**Data to process**
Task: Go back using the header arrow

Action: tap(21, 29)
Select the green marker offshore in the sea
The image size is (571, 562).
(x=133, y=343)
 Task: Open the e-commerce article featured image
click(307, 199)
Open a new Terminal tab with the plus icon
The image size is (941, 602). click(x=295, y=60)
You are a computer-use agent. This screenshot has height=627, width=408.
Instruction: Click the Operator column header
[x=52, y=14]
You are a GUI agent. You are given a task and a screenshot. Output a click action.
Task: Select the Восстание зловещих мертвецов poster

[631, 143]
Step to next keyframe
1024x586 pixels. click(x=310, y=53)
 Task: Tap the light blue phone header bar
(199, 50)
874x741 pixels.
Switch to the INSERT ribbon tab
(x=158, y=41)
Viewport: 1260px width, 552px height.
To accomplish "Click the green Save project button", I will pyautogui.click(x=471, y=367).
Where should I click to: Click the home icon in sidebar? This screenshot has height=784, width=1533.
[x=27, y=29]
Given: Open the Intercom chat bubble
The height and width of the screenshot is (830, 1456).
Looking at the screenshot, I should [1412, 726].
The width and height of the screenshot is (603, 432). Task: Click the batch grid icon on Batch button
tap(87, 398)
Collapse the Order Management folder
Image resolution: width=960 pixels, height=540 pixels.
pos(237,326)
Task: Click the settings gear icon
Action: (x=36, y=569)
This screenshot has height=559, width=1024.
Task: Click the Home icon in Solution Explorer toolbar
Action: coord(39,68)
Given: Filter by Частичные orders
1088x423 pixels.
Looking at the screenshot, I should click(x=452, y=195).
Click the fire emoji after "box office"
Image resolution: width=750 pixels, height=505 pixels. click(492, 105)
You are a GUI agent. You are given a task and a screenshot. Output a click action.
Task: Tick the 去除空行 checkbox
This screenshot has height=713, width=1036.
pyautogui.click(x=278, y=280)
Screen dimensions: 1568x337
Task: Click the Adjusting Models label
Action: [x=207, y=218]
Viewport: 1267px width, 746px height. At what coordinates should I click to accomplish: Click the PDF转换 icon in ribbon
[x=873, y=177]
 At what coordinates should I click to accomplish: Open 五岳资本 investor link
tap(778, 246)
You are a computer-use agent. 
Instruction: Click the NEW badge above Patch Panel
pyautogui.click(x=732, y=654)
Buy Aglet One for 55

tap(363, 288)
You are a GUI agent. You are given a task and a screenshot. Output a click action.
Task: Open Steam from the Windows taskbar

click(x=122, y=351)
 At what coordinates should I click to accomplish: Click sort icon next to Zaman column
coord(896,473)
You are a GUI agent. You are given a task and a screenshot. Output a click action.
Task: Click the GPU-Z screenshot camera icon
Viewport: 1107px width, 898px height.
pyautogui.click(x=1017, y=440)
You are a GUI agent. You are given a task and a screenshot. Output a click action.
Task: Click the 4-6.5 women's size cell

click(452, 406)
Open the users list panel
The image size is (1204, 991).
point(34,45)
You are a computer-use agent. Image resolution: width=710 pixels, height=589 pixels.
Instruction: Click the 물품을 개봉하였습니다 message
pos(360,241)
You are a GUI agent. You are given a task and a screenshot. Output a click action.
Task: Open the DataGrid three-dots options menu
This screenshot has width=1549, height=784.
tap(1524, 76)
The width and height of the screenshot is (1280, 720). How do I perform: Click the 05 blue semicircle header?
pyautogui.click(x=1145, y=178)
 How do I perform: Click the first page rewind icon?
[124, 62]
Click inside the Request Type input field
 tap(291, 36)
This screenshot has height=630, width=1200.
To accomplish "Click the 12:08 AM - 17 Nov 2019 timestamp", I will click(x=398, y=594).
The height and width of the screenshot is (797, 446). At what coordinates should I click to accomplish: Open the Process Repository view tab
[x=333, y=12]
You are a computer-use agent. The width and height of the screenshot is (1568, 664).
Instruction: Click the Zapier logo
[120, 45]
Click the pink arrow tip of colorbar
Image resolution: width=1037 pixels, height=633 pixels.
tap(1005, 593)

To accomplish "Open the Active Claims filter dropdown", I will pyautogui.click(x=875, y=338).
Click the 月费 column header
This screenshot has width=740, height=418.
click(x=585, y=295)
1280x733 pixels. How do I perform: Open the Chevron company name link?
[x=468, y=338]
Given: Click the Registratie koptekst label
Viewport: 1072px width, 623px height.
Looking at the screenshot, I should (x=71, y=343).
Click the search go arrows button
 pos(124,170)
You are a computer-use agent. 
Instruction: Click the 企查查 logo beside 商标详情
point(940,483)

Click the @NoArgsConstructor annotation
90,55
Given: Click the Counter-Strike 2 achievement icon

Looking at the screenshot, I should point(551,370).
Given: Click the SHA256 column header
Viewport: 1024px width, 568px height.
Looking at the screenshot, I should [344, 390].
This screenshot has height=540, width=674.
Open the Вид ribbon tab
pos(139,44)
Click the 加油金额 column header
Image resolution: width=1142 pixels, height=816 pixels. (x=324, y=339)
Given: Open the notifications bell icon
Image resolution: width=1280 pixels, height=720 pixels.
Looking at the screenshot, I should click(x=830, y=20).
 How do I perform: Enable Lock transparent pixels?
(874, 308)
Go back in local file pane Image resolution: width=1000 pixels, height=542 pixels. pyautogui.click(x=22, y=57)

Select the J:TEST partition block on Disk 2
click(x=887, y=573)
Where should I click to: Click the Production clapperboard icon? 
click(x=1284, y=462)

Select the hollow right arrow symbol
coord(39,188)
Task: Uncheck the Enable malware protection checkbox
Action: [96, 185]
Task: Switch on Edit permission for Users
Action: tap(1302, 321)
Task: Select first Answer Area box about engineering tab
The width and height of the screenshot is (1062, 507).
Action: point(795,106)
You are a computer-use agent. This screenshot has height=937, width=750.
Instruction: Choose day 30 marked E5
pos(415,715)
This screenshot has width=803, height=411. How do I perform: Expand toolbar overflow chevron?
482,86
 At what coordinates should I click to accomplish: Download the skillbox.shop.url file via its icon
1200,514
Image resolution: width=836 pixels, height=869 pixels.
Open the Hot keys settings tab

**Task item**
Go through the data, and copy each line in which the word "computer" appears.

**Written reply**
You are a computer-use agent. This screenshot has height=627, width=408.
You are a computer-use agent. 
You are a computer-use agent. Image resolution: width=710 pixels, height=589 pixels.
You are a computer-use agent. The width and height of the screenshot is (1568, 664).
You are a computer-use agent. 
You are a computer-use agent. This screenshot has height=937, width=750.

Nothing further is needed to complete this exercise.